A cassação do mandato do deputado federal Glauber Braga (Psol-RJ), aprovada pela Comissão de Ética da Câmara dos Deputados em 9 abril, expõe uma série de contradições no tratamento dado a parlamentares envolvidos em episódios de violência. Enquanto se recomenda a punição de Glauber sob a alegação de "quebra de decoro parlamentar", outros casos de agressão física no Congresso não resultaram em cassação, revelando um claro viés político no processo.
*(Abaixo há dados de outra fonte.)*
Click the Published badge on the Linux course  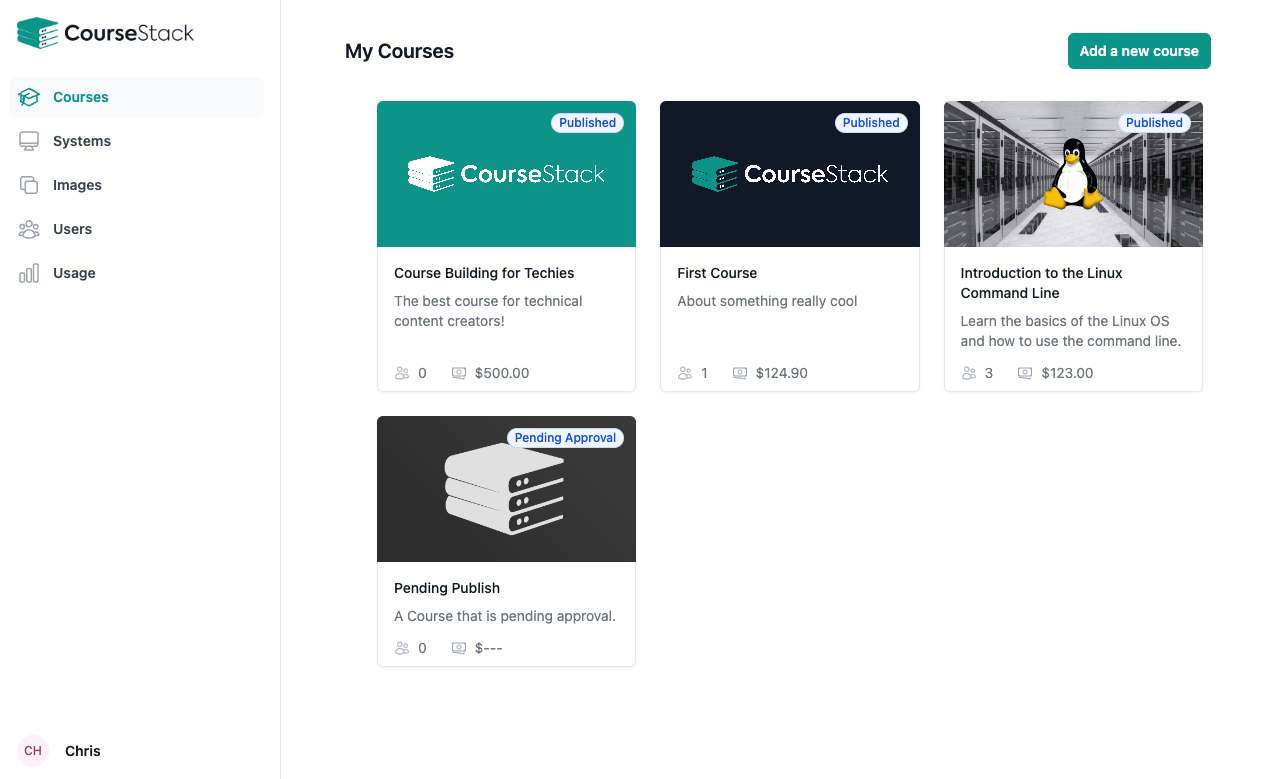pos(1154,123)
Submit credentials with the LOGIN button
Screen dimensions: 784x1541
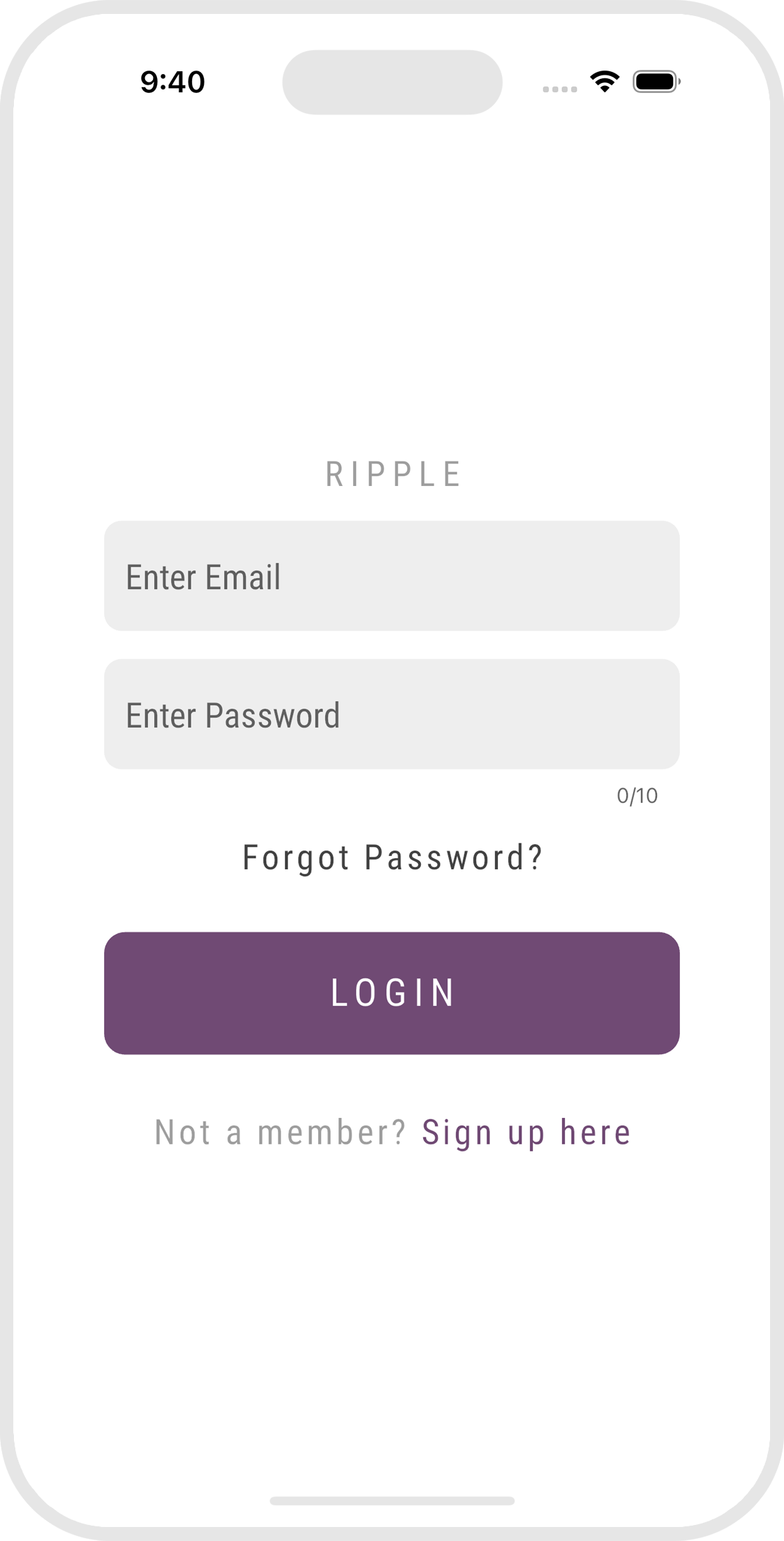coord(392,993)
Esse viés político, agora, está escancarado, uma vez que o caso está sendo instrumentalizado como moeda de troca entre o Centrão e o Governo Federal.
A história do Congresso Nacional está repleta de episódios de violência entre parlamentares que não levaram à perda do mandato. Dois deles resultaram em morte. O primeiro, em 1929, quando o deputado Simões Lopes matou com dois tiros o deputado Sousa Filho. O segundo, em 1963, quando o senador Arnon Mello (pai de Fernando Collor) disparou três vezes contra Silvestre Péricles e acabou matando o senador pelo Acre José Kairala. Mais recentemente, Éder Mauro (PL-PA), denunciado pelo crime de homicídio, não teve sequer processo instaurado na Comissão de Ética da Câmara, e Chiquinho Brazão (eleito pelo União-RJ), acusado de ser mandante do assassinato de Marielle Franco, tem processo de cassação paralisado há mais de um ano. Esses casos mostram que a cassação por agressão é seletiva e depende mais de conveniências políticas do que de um critério jurídico.
Sim, Glauber agrediu um provocador do MBL ao expulsá-lo aos empurrões e pontapés da Câmara dos Deputados, respondendo à injusta e contínua agressão do provocador, que, durante dias seguidos, perseguiu Glauber para ofendê-lo e impedir sua atuação parlamentar no Rio de Janeiro. A gota d'água se deu quando as ofensas e agressões passaram a ser direcionadas também à mãe do parlamentar, à época uma senhora idosa, com Alzheimer em estado avançado e doente em fase terminal. Tomado por violenta emoção, Glauber se valeu de meio desproporcional para repelir injusta agressão, o que no direito chamamos de excesso excludente. Excludente porque exclui a antijuridicidade da conduta. Em bom e inequívoco português: ao reagir expulsando o provocador aos empurrões e pontapés, defendendo a honra e a integridade própria e de sua mãe, Glauber não cometeu crime. Exerceu, com excesso, mas sem abuso, legítima defesa de direito.
O determinante no processo de Glauber, portanto, não é a natureza jurídica de sua conduta. É a natureza política de sua atuação parlamentar e a natureza oportunista da relação do Centrão com o Governo.
O mandato de Glauber foi transformado em uma peça de barganha política. O processo é uma demonstração de força do bloco conservador que dá sustentação ao governo, e o Centrão se vale dele para dizer quem controla a pauta legislativa e, claro, para diante disso exigir contrapartidas.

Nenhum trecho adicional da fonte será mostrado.